#### What the task asks:
Rewrite the material with every occurrence of "pixels" changed to "px" and nothing else altered. Omit the pictures from your version.

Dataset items
■ ■ ■ ■ ■ ■ ■
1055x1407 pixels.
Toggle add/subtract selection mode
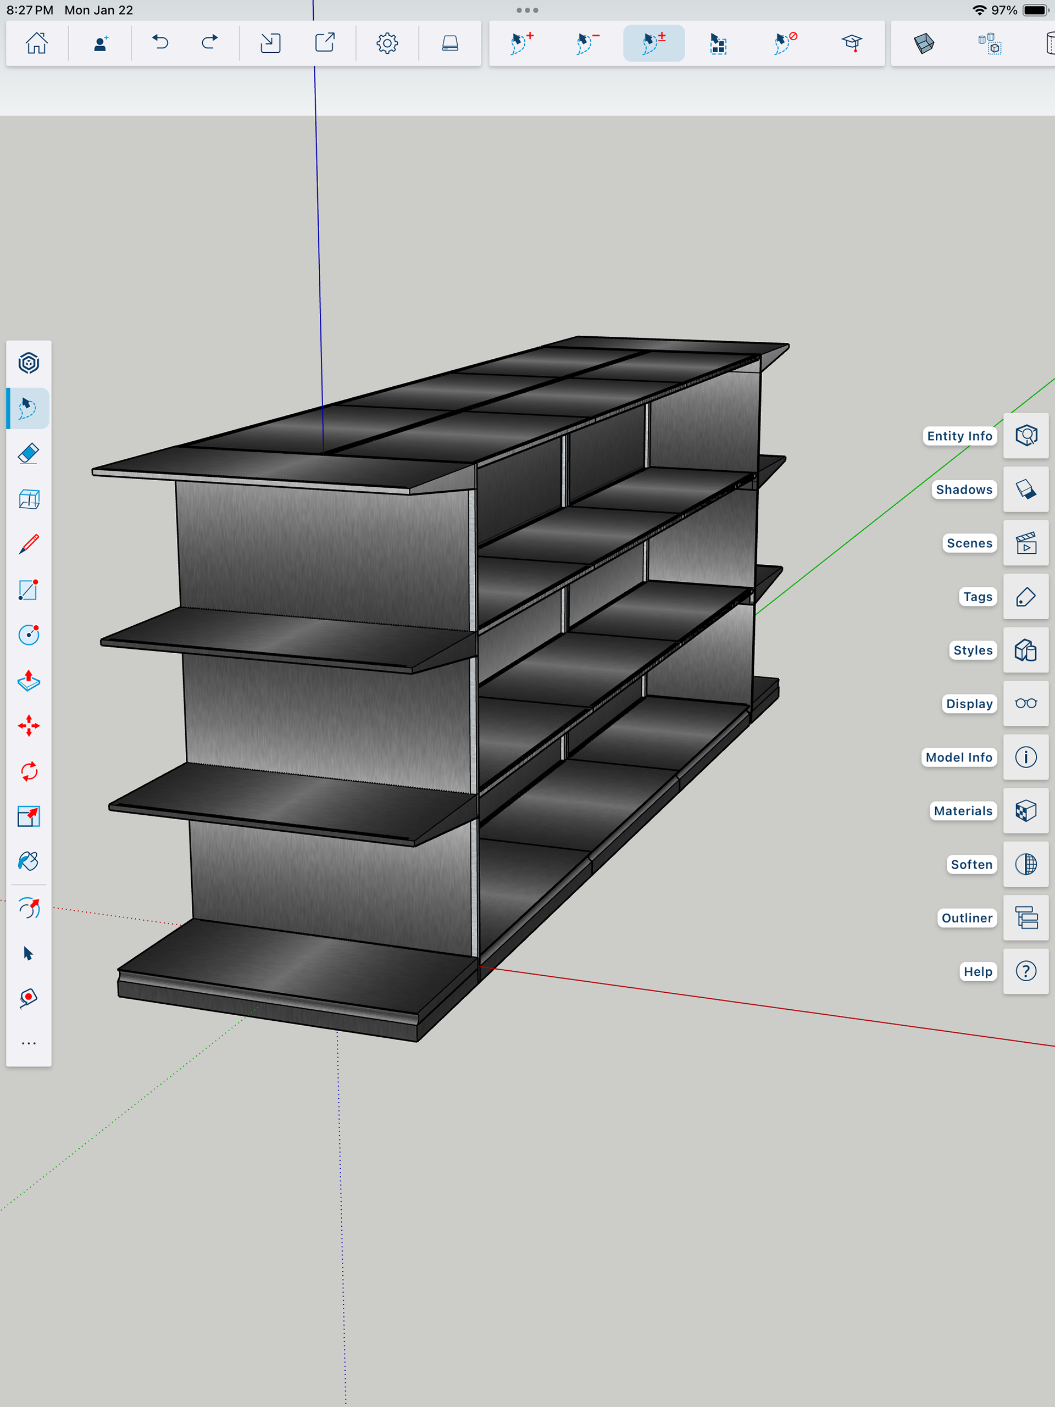653,43
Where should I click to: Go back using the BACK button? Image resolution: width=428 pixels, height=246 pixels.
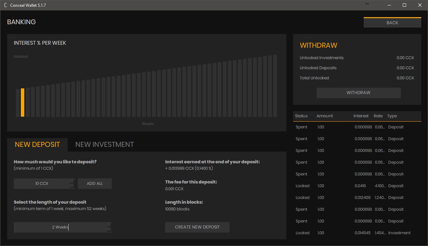tap(392, 23)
■ ■ ■ ■ ■ ■ ■
#### Solution to the exercise:
1055x1407 px.
Toggle add/subtract selection mode
653,43
Where should I click to: Go back using the BACK button? Image resolution: width=428 px, height=246 px.
tap(392, 23)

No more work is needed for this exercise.